Around the state
© St. Petersburg Times, published March 21, 2003
TALLAHASSEE -- The Florida Supreme Court has frowned upon suggesting that judges behave like Nazis and imbeciles whose ages and IQs would not add up to 100.
The state's highest court said Austin V. Tasse, a Fort Lauderdale man who has frequently filed his own lawsuits and has said all that about Florida judges, can no longer file anything without a lawyer.
In an unsigned opinion released Thursday, all seven justices agreed that Tasse may no longer file documents with the court, a step needed "to preserve the dignity of the judicial system."
To establish Tasse's "scandalous and obscene language," the court included excerpts of petitions he has filed with the court, omitting the names of judges he described in derogatory terms.
MARATHON -- A car and a tanker truck carrying live shrimp collided Thursday on Seven Mile Bridge in the Florida Keys, killing three people, injuring two and stopping traffic in both directions more than three hours.
The accident occurred at 10:20 a.m. at the northern end of the bridge along the only highway route between the lower Keys and the mainland, Monroe County sheriff's spokeswoman Becky Herrin said.

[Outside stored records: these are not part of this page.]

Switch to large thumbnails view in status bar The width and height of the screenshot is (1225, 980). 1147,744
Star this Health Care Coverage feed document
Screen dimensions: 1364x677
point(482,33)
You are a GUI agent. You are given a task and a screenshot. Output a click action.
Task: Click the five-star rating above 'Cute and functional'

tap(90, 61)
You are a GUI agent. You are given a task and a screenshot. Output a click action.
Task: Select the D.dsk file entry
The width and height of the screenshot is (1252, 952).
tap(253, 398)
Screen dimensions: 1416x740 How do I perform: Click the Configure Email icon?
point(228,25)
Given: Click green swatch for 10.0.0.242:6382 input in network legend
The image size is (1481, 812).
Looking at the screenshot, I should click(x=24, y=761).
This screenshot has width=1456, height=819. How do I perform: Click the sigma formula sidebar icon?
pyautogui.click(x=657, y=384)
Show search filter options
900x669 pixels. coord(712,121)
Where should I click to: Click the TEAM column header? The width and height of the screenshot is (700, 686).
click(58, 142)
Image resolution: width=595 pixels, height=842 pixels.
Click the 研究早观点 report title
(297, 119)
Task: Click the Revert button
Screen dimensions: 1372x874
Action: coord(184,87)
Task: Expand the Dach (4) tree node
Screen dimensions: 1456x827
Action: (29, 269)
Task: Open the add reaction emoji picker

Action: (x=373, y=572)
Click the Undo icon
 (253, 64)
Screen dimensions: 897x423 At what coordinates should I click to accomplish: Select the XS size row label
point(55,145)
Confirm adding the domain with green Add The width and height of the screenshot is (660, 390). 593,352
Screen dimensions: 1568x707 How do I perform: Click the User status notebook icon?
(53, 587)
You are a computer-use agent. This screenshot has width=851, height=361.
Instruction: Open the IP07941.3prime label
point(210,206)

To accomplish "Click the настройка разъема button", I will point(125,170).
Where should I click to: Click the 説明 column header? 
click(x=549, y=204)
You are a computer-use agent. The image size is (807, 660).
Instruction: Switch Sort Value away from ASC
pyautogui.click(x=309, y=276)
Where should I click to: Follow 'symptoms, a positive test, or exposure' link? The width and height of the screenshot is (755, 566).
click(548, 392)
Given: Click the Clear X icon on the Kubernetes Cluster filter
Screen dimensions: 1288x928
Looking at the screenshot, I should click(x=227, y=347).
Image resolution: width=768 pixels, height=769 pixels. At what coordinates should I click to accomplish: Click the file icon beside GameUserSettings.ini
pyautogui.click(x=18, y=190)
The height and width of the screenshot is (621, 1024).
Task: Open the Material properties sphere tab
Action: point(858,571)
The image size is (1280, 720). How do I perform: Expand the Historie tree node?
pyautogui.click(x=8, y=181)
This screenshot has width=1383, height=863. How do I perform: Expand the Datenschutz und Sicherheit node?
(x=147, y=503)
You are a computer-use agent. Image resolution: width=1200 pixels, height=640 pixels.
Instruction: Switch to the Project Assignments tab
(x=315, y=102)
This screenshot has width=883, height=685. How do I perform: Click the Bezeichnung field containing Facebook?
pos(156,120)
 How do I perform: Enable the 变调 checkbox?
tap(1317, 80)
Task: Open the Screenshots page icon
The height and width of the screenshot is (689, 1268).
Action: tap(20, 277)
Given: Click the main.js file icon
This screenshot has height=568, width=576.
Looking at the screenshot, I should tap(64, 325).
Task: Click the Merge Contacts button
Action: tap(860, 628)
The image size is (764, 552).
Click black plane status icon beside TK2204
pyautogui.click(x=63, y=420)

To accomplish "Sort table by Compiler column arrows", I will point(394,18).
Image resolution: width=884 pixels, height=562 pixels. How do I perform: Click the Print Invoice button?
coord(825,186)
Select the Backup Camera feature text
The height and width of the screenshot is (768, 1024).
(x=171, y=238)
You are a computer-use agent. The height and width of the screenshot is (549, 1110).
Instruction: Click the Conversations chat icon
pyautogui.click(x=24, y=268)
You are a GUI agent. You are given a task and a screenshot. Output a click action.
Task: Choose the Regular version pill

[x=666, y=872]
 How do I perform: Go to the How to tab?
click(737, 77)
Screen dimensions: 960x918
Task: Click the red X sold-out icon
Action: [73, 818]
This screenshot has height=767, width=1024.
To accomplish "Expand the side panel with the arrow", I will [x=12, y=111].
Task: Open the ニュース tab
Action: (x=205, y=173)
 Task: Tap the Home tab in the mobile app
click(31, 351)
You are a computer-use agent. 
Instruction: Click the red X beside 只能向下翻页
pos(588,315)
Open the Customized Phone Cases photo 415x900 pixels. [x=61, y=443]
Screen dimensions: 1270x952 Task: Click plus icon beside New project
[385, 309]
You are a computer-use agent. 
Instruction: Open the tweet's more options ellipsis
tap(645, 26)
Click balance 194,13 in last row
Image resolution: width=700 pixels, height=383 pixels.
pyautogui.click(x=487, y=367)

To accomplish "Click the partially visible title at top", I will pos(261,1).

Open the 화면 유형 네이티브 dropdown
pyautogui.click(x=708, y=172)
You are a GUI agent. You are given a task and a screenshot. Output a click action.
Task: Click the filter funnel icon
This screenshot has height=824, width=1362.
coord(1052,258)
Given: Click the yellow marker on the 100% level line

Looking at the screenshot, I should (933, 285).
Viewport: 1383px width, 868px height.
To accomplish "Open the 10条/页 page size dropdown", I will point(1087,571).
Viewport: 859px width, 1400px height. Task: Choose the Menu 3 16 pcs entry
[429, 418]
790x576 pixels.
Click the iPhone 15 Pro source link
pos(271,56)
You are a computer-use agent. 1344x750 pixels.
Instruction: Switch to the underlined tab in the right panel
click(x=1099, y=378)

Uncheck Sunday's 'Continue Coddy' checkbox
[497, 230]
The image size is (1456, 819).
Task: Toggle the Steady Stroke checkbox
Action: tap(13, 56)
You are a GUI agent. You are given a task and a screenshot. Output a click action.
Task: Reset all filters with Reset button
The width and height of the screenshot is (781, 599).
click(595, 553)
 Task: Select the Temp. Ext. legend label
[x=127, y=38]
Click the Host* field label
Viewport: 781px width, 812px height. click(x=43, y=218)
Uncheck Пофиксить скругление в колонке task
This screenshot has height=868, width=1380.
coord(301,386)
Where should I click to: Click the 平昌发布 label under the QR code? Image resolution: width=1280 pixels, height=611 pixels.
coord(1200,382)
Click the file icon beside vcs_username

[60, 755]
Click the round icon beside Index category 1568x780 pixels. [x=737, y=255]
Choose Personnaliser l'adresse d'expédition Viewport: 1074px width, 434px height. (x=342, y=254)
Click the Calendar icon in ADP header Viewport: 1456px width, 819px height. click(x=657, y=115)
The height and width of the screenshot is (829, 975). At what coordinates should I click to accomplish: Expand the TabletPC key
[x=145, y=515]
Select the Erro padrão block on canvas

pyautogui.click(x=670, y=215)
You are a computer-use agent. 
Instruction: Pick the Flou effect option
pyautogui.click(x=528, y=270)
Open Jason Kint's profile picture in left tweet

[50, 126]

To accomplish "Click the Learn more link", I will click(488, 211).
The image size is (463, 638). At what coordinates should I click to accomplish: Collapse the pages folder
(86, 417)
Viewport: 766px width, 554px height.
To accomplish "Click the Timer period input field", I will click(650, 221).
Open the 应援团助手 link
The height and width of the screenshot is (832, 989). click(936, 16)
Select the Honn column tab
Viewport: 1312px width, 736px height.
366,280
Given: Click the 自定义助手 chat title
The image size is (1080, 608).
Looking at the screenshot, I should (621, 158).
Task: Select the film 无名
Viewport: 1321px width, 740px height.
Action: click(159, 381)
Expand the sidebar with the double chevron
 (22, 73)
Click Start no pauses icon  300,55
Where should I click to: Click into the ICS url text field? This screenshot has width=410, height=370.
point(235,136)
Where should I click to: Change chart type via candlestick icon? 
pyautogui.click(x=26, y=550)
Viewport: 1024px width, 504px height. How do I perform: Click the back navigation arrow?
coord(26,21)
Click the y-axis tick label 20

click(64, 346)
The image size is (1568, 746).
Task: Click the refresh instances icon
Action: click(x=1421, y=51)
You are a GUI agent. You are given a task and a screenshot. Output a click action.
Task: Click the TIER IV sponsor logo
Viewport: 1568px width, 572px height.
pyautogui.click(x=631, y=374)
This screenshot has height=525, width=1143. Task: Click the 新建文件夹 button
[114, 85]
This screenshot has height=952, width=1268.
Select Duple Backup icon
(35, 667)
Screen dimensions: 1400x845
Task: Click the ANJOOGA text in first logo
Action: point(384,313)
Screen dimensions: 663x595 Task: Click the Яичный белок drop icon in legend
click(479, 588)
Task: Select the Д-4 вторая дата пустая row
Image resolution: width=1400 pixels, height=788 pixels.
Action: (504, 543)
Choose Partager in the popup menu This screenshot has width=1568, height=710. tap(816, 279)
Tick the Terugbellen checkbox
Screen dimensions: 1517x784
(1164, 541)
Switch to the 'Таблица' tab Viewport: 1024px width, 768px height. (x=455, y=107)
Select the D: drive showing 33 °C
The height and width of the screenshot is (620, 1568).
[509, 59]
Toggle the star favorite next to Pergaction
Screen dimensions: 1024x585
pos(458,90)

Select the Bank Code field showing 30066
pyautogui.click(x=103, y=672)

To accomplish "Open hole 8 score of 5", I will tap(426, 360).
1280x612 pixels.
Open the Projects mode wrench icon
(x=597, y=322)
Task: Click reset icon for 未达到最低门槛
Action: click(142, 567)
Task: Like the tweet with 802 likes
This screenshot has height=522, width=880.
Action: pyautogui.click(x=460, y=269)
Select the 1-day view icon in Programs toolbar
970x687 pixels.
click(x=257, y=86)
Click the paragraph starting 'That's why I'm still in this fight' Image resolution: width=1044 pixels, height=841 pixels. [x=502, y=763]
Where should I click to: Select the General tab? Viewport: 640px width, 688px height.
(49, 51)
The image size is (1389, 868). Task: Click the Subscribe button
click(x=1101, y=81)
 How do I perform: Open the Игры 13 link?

The Florida Highway Patrol had to close the bridge, which has one lane in each direction, until about 2 p.m. while investigating the accident, Herrin said.
Identities of the victims were not immediately released.
FORT MYERS -- Two men set off pipe bombs in north Naples to distract police during one bank robbery and shot a teller in the leg during another robbery, according to federal grand jury indictments.
Eddie Butler Cavanaugh, 46, of Naples, and Perry Johnson, 45, of Louisiana, were named in the indictments returned Wednesday.
Both were being held without bail at the Lee County Jail. If convicted, they could get life in prison.
Police say Cavanaugh and Johnson robbed an AmSouth Bank on Feb. 19 and the Royal Palm Bank on June 28, 2002. A Royal Palm Bank teller was shot in the leg after she obeyed the robbers' order to hand over money, according to the indictment.
The men set off pipe bombs around North Naples to distract police as they made off with $42,000 from AmSouth last month, police said.